**SUPPLIED TEXT**

Immediately after laying out operations, the troubles started. The first fire struck in March of that year. Nick explains that all his possessions were wiped out. Only the tools that he had taken home in Kibra survived. His resolve was dampened. He thought of picking up the ashes and retiring back to Siaya, but his friends convinced him to stay put.
Many of them had seen such infernos and they had survived them, going on to reap huge profits. He borrowed money from friends again and rented another shop.
Immediately, the business began to pick. Gikomba proved to be a haven of opportunity after clients started trooping in. Soon, he had gotten over the losses he had incurred and the returns he was earning made him rent another shop.
Short blissful moment before things went south
But that was a short blissful moment. The bliss was not to last. Things soon went south. Disaster struck again. It was in mid-2016.
Nick had closed his shops that evening and amiably strolled back to his Kibra abode, looking to wake up to another fruitful day.
Instead of rising to another dawn of work and profits, trouble was painted all over Gikomba, saliently, like a ripe yam protruding from the ground.

**DATA FOR REVIEW**

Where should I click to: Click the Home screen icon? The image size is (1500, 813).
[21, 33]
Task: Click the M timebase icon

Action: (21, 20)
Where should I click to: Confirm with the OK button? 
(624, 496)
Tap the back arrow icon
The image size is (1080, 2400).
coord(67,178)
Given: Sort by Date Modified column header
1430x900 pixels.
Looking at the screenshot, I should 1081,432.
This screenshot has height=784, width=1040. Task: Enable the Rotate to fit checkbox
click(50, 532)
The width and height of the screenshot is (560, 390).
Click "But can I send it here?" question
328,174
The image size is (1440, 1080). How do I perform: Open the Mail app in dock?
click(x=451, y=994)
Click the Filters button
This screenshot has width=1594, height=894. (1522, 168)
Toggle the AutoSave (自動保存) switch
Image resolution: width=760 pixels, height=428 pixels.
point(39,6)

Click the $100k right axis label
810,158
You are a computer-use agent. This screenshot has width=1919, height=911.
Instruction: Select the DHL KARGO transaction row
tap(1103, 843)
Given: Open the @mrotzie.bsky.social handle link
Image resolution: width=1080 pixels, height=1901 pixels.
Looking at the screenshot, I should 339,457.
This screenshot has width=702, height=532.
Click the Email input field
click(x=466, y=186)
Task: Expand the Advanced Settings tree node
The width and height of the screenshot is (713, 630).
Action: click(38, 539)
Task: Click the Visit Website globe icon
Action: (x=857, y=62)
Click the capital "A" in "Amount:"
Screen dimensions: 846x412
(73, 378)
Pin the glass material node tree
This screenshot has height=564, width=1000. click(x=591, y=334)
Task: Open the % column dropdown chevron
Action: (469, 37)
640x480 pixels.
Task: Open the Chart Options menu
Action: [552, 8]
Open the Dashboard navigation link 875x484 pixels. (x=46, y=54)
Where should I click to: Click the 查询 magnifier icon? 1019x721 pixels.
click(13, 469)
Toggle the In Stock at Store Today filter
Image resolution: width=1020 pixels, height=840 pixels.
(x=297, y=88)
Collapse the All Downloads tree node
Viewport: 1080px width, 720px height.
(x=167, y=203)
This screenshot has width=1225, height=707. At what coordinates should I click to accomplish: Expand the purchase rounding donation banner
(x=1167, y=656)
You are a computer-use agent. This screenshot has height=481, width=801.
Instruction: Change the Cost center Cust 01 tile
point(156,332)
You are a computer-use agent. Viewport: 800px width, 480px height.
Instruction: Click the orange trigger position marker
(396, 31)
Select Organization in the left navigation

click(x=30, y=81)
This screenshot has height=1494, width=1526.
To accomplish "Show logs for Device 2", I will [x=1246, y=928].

**WORK TO BE COMPLETED**
Reproduce word for word the part of the passage about Nick's shops in Gikomba between "Immediately after laying" and "rent another shop.", inclusive. The rows have nothing to do with the passage about Nick's shops in Gikomba.

**TASK OUTPUT**
Immediately after laying out operations, the troubles started. The first fire struck in March of that year. Nick explains that all his possessions were wiped out. Only the tools that he had taken home in Kibra survived. His resolve was dampened. He thought of picking up the ashes and retiring back to Siaya, but his friends convinced him to stay put.
Many of them had seen such infernos and they had survived them, going on to reap huge profits. He borrowed money from friends again and rented another shop.
Immediately, the business began to pick. Gikomba proved to be a haven of opportunity after clients started trooping in. Soon, he had gotten over the losses he had incurred and the returns he was earning made him rent another shop.